▶ Task
Going through the data below, please show each line containing the string "Open".

▶ Data under study
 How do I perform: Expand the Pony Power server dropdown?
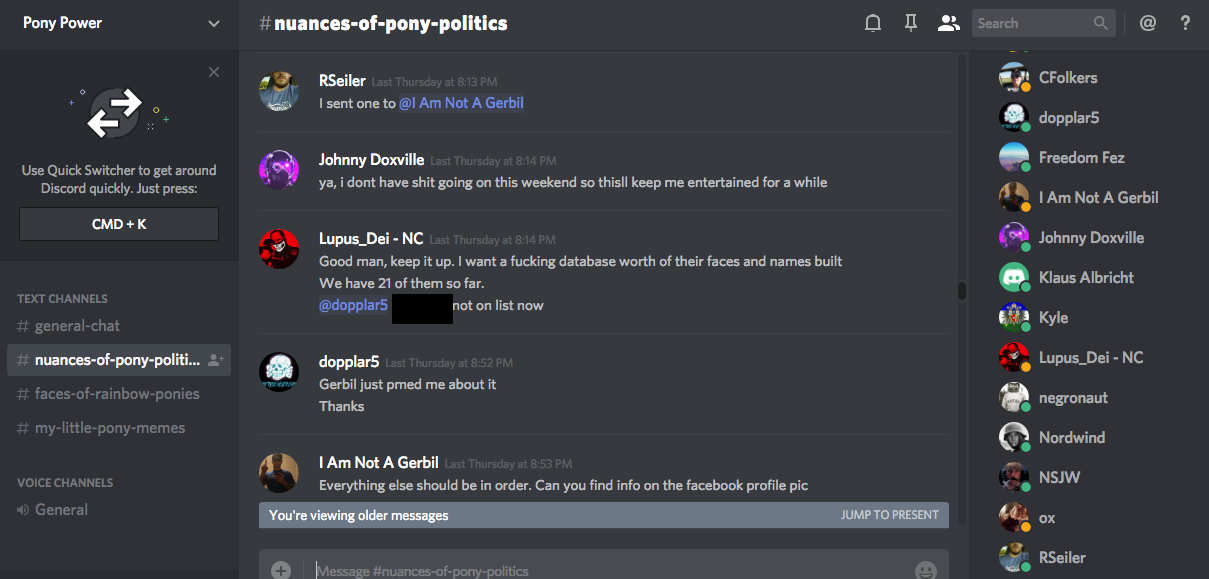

---

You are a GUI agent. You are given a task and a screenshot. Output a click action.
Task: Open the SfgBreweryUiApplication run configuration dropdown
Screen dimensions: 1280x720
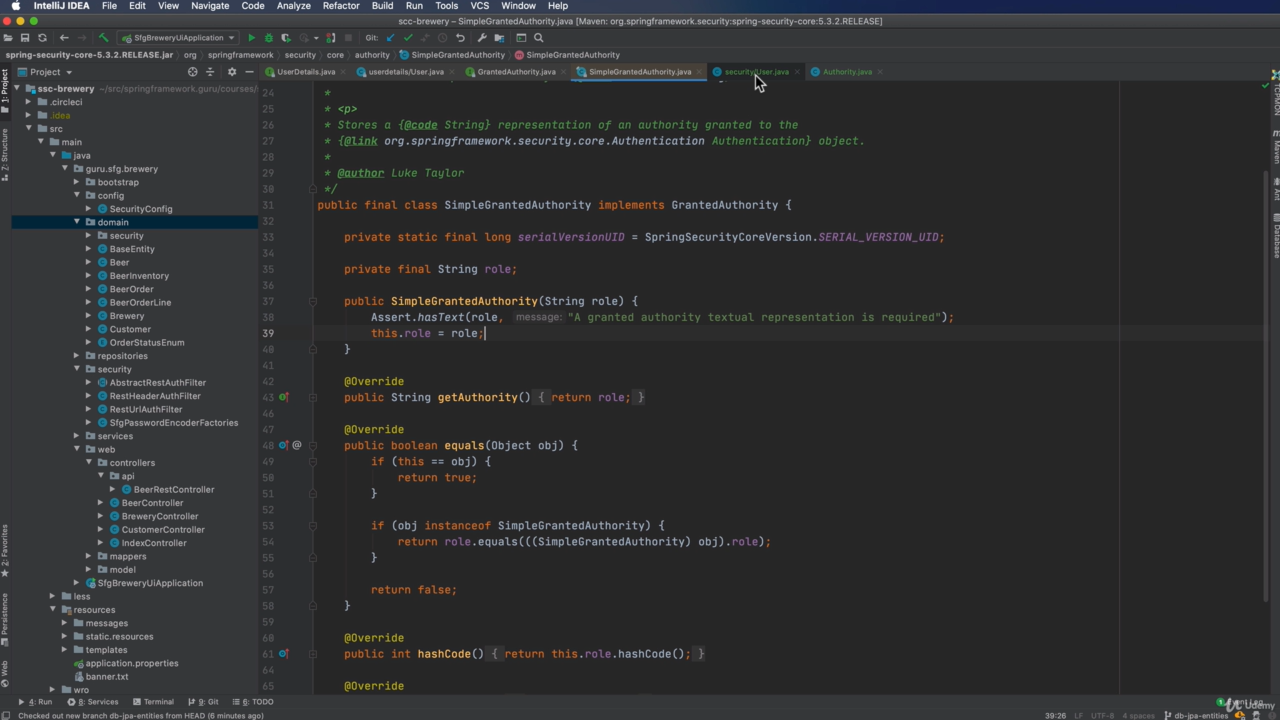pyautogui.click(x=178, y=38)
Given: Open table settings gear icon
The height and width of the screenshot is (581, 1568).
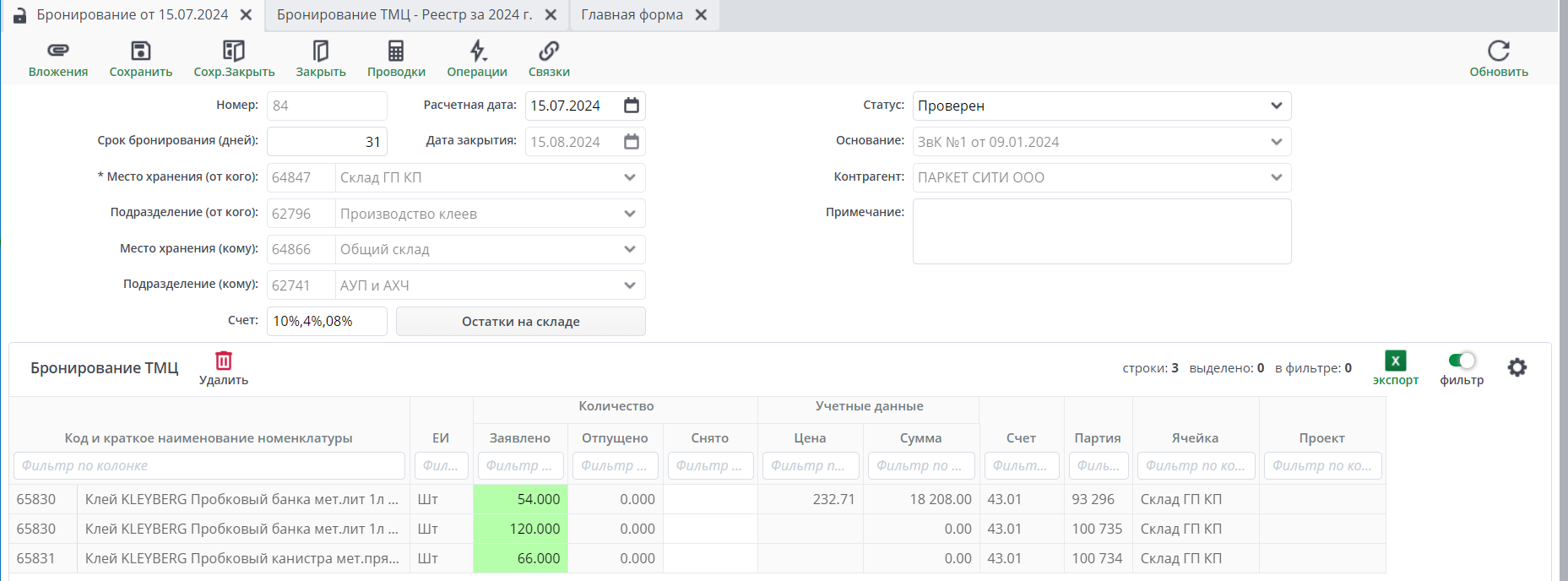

▶ Output of the task
Task: Open the SfgBreweryUiApplication run configuration dropdown
Given: Open table settings gear icon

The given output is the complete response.